Roasted beef with pickled beef combines harmoniously with the light sourness of pickled beef, the soft sweetness of beef and the roasted rice grains, fragrant with onions and garlic. This dish does not require many elaborate ingredients, and the processing method is quick to change the taste for a weekend meal.
To make grilled beef with pickled beef, prepare 2 bowls of cold rice, 200 - 250gr tender beef shank or beef shank, 200gr pickled mustard greens, 2 chicken eggs, shallots or garlic, scallions, fish sauce (or soy sauce), seasoning powder, minced pepper and cooking oil.
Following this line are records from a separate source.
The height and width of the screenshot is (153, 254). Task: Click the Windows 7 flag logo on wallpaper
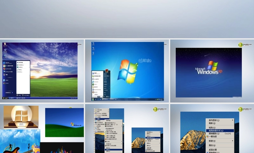128,71
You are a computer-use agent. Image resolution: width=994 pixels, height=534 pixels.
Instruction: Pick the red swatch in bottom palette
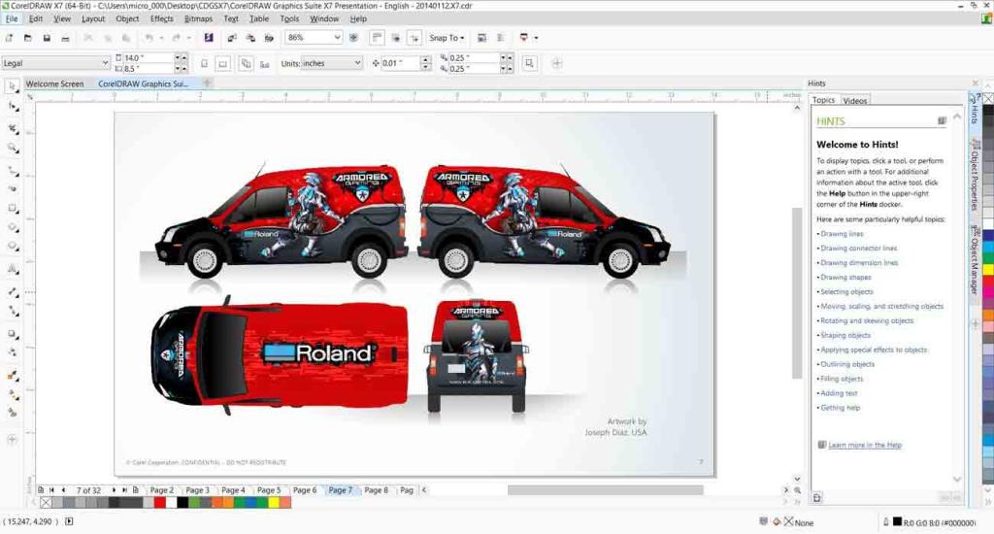click(x=159, y=503)
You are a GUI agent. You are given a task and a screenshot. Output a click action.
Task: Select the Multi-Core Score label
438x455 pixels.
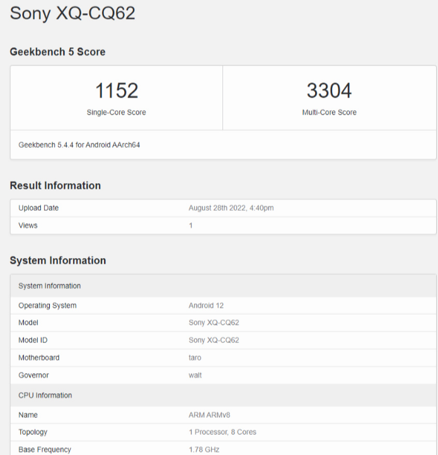(x=329, y=113)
After washing the beef, slice thinly along the fiber and marinate with about 1/2 teaspoon of seasoning, a little minced pepper and minced garlic. You can add 1 teaspoon of cooking oil or sesame oil to soften the meat when stir-frying. Wash pickled mustard greens briefly with water to reduce saltiness, squeeze and cut into bite-sized pieces.
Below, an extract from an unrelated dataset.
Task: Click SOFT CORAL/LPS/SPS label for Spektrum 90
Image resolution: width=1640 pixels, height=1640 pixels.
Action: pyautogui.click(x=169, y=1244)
When processing, heat a pan with a little cooking oil, saute shallots or garlic until fragrant, then add beef and stir-fry quickly over high heat. Beef only needs to be stir-fried for about 1-2 minutes until just cooked, then put on a separate plate, avoiding the meat from getting tough.
Next, put pickled mustard greens in a pan and stir-fry briefly for about 2-3 minutes to reduce the pickling and enhance the aroma. You can add a little sugar to balance the sourness. Then add a little cooking oil, scoop the chicken eggs into the pan, stir well until the eggs are soft, then add cooled rice and roast together. Use a spoon to spread gently to separate the rice grains, season with fish sauce or soy sauce to taste.
When the rice is hot and tender, add pickled mustard greens and beef and stir quickly, sprinkle scallions and ground pepper before turning off the stove. Housewives also note that they should not roast rice for too long to maintain the tenderness of the beef and avoid making the rice grains dry.